↓
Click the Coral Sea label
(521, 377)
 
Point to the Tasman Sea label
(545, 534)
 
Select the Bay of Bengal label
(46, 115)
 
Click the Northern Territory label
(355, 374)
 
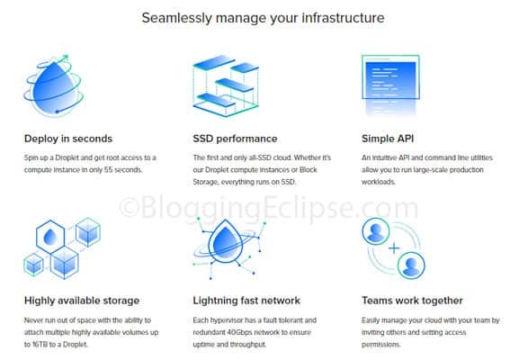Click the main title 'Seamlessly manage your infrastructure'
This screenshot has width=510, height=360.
(x=263, y=18)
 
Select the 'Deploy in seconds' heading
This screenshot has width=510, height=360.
(x=68, y=139)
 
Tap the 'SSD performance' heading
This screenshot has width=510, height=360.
(x=235, y=139)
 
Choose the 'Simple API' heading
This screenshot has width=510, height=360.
(x=388, y=139)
↑
◆ **Aim**: Extract each line of the items that contains the string "label", matching case exactly.

◆ **Written answer**:
Click the Coral Sea label
Point to the Tasman Sea label
Select the Bay of Bengal label
Click the Northern Territory label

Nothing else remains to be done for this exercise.